Chat GPT and thematic analysis - Here is how I really use it
Based on Qualitative Researcher Dr Kriukow's video on YouTube. If you like this content, support the original creators by watching, liking and subscribing to their content.
Use ChatGPT after initial coding, not as a replacement for the analyst’s first-pass code creation.
Briefing
ChatGPT is most useful in qualitative thematic analysis not as an automatic coder, but as a “research assistant” that helps refine the analyst’s work—especially when moving from detailed initial codes to more structured axial codes and toward theme-ready wording. The core practice is keeping human control: coding is done by hand first, then ChatGPT is used to generate grouping options and to rewrite code labels so they read cleanly and fit the eventual theme structure.
The workflow starts after initial coding. The analyst builds a large set of descriptive, data-faithful codes—essentially summaries of what participants say. Next comes stage two: grouping these codes into categories (often called focus codes or axial codes). ChatGPT can do this by taking a list of codes and proposing groupings, but giving it full autonomy can reduce control and increase the risk of unreliable or unwanted organization. Instead, the analyst provides context (a study description) and asks for grouping ideas while aiming for clarity—ideally letting each code belong to one category, though overlap is acceptable when it truly fits.
In a hypothetical study about restaurant owners’ experiences following the pandemic, the analyst pastes challenge-related codes into ChatGPT along with the study context. ChatGPT returns several plausible grouping buckets such as customer behavior and uncertainty, staffing challenges, financial pressures, and regulation and compliance. These groupings are treated as starting points: the analyst reviews them, adjusts wording, and sometimes adopts only one or two suggestions depending on how well they align with the data and with the analyst’s conceptual plan.
A second major use comes when code groups look promising but the codes themselves still don’t sound like theme-ready components. Some code labels are too long or too messy to function as subthemes. To fix this, the analyst copies codes from a group and asks ChatGPT to “clean them up,” generating multiple alternative phrasings. Rather than accepting a single suggestion, the analyst reviews several options—often combining elements across suggestions—to produce tighter labels such as reframing “people would mainly dine outdoors, but this can be affected by weather” into variants like “impact of weather on outdoor dining” or “outdoor dining dependent on weather.”

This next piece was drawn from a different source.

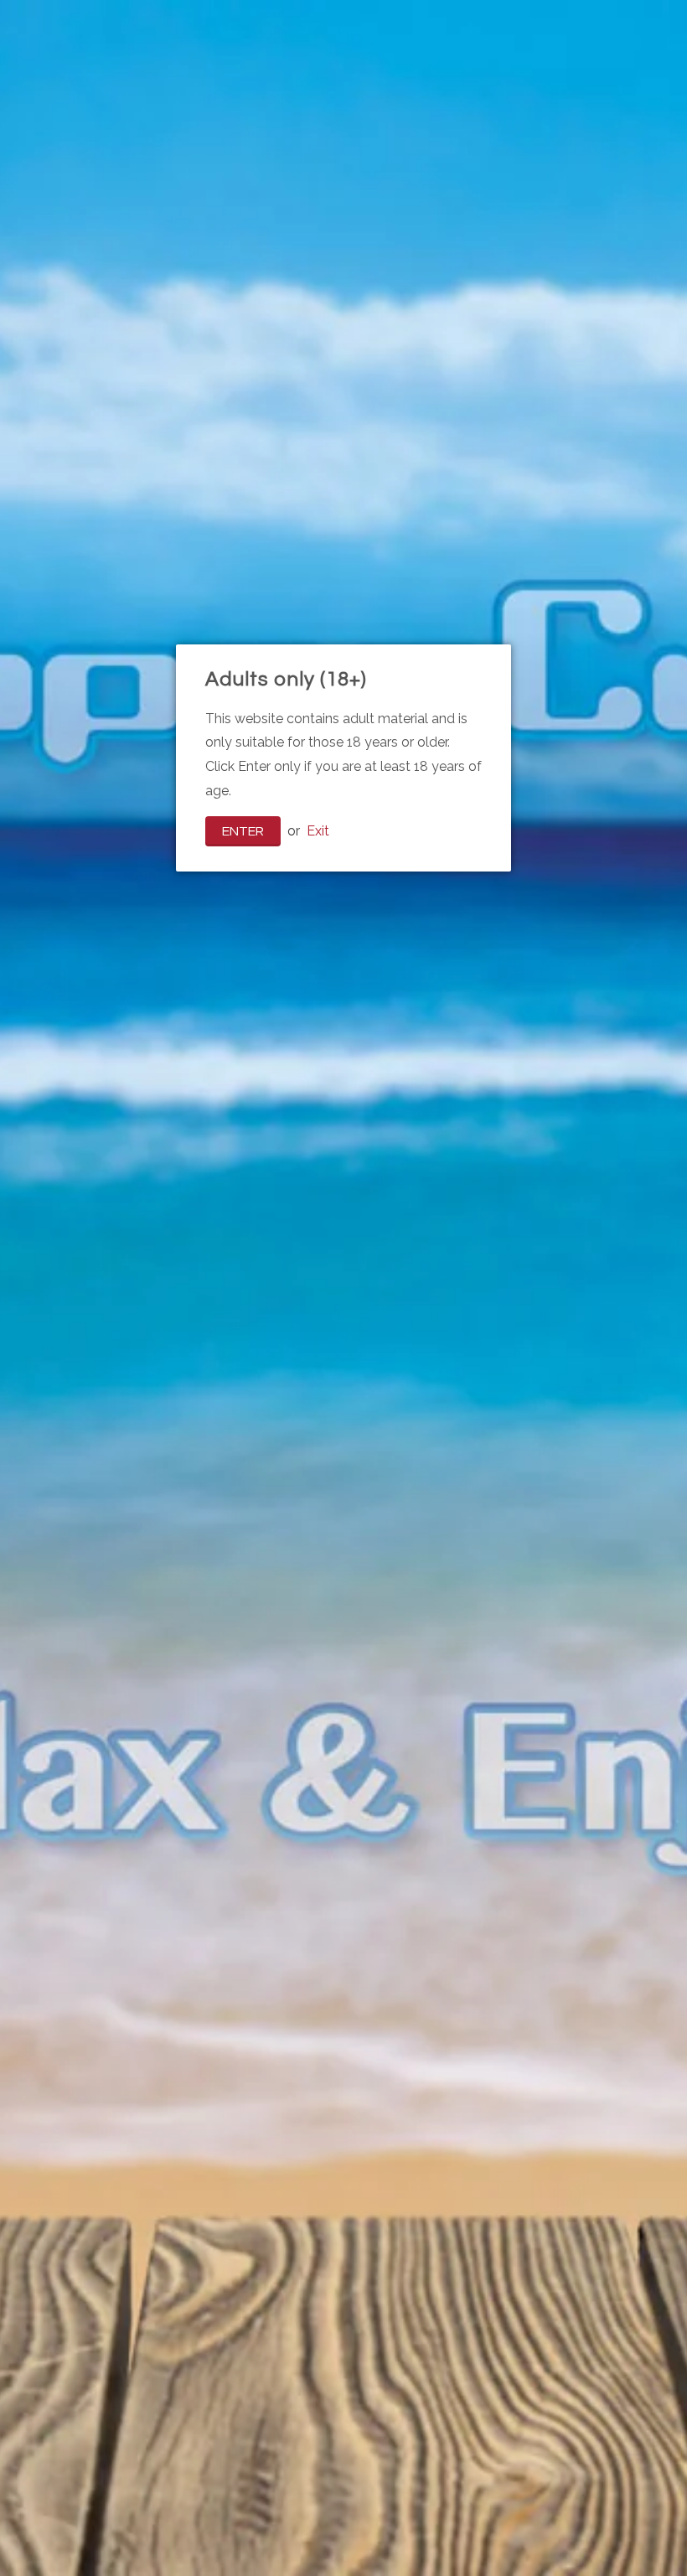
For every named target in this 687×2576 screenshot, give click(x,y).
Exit (318, 831)
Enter (243, 831)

The same approach is applied to other unwieldy codes, such as those about difficulty enforcing new policies, where ChatGPT proposes clearer rewrites (e.g., “struggling to enforce mask policies” or similar). The result is more professional, compact code wording that better supports later theme development. Throughout, the analyst treats ChatGPT as a collaborator for idea generation and wording refinement, while retaining final judgment—reviewing every grouping and every rewritten code to ensure it still matches the meaning of the original data.
Cornell Notes
ChatGPT works best in qualitative thematic analysis when it supports the analyst’s decisions rather than replacing them. The workflow described keeps initial coding human-led, then uses ChatGPT to (1) propose groupings for axial/focus codes and (2) rewrite code labels so they become compact, theme-ready statements. For grouping, the analyst supplies study context and asks for multiple category options, then manually checks and revises because AI can misread codes or produce categories that don’t fit. For wording, the analyst provides one code at a time and selects from several rewrite options—sometimes combining ideas—so labels stay faithful to the data while sounding professional. This “research assistant” approach improves organization and clarity while preserving control.

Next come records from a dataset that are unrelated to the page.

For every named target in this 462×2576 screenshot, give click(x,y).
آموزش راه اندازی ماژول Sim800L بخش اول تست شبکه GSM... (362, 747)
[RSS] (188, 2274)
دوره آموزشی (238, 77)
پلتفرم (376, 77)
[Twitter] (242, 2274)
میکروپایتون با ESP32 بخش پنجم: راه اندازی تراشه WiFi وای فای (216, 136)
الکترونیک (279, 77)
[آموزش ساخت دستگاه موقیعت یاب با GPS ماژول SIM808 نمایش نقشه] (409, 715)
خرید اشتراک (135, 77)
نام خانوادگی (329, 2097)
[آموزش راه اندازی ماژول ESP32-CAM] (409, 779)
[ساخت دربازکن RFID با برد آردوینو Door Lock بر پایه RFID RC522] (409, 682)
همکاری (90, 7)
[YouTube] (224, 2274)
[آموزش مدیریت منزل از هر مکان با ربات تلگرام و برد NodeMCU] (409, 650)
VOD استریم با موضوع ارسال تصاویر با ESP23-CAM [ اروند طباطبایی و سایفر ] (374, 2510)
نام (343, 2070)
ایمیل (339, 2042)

Why does the analyst avoid letting ChatGPT do the initial coding?
How is ChatGPT used during the transition from initial codes to axial/focus codes?

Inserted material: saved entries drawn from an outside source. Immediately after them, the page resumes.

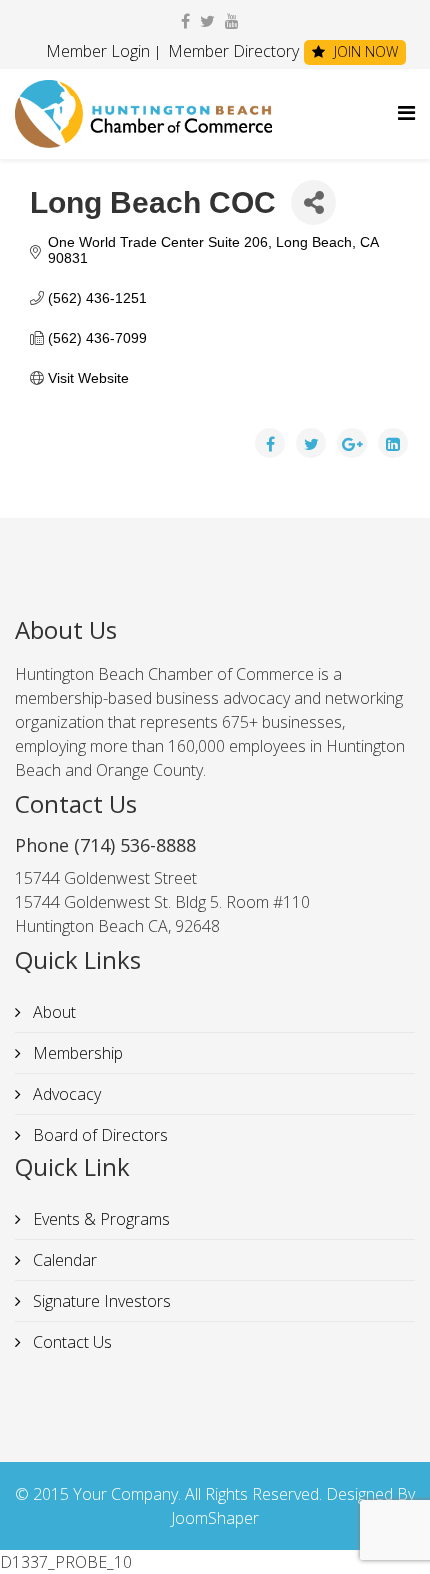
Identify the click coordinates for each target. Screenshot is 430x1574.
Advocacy (65, 1094)
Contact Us (70, 1342)
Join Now (364, 51)
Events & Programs (99, 1219)
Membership (76, 1053)
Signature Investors (100, 1301)
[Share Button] (313, 202)
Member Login (98, 51)
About (52, 1012)
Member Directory (231, 51)
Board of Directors (98, 1135)
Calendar (63, 1260)
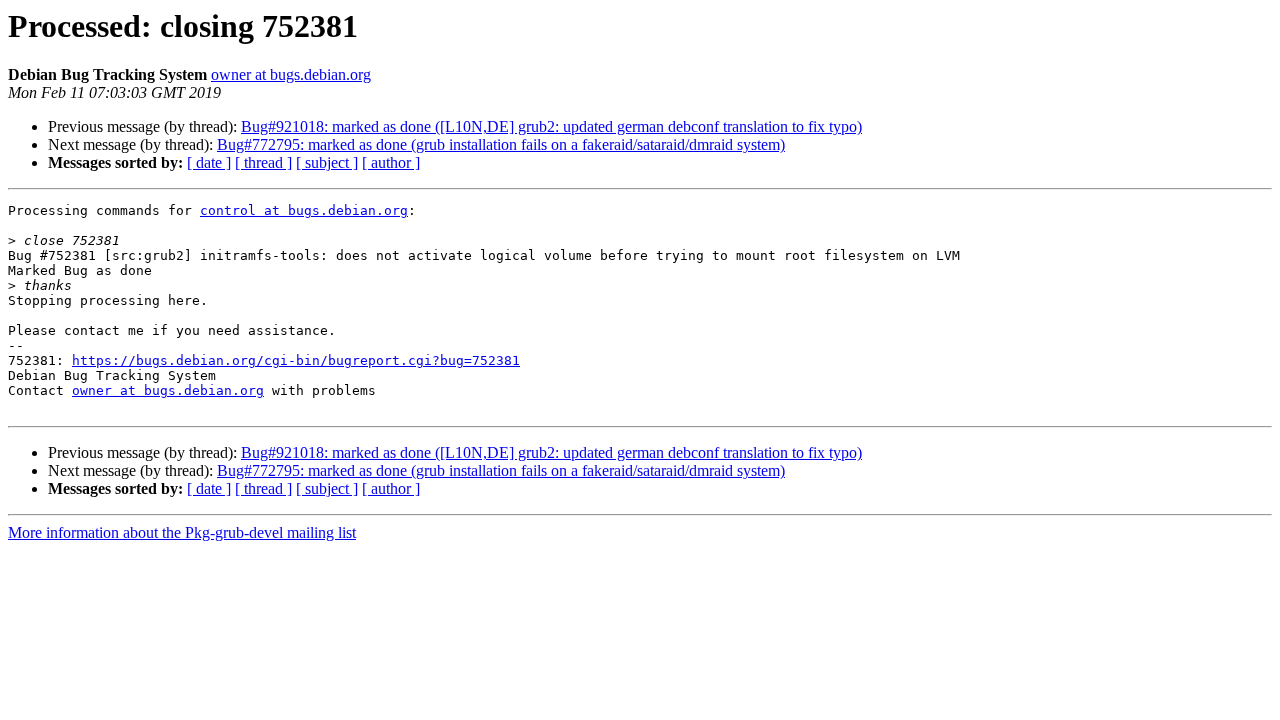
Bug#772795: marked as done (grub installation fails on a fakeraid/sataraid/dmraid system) (501, 144)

What’s the risk of giving ChatGPT too much autonomy in grouping?
What does the analyst do when code groups look good but the codes still don’t sound like themes?
How does the analyst refine a long, awkward code label?
What is the overall role relationship between the analyst and ChatGPT?
Review Questions
- When moving from initial codes to axial/focus codes, what two things does ChatGPT help with in this workflow?
- What safeguards does the analyst use to prevent ChatGPT from misgrouping or misrepresenting codes?
- How does the analyst decide which rewritten code label to keep when multiple phrasing options are offered?
Key Points
- 1
Use ChatGPT after initial coding, not as a replacement for the analyst’s first-pass code creation.
- 2
Provide study context when asking for grouping so categories reflect the research focus rather than generic patterns.
- 3
Treat ChatGPT’s grouping suggestions as drafts: review every category and adjust wording or membership as needed.
- 4
Aim for clarity by assigning each code to one category when possible, while allowing overlap when it genuinely fits.
- 5
When code labels are too long or messy to support themes, ask ChatGPT to rewrite them and then manually select or combine options.
- 6
Refine codes one at a time for better control over meaning and phrasing quality.
- 7
Keep final judgment with the analyst; ChatGPT functions as an assistant for ideas, not an authority on interpretation.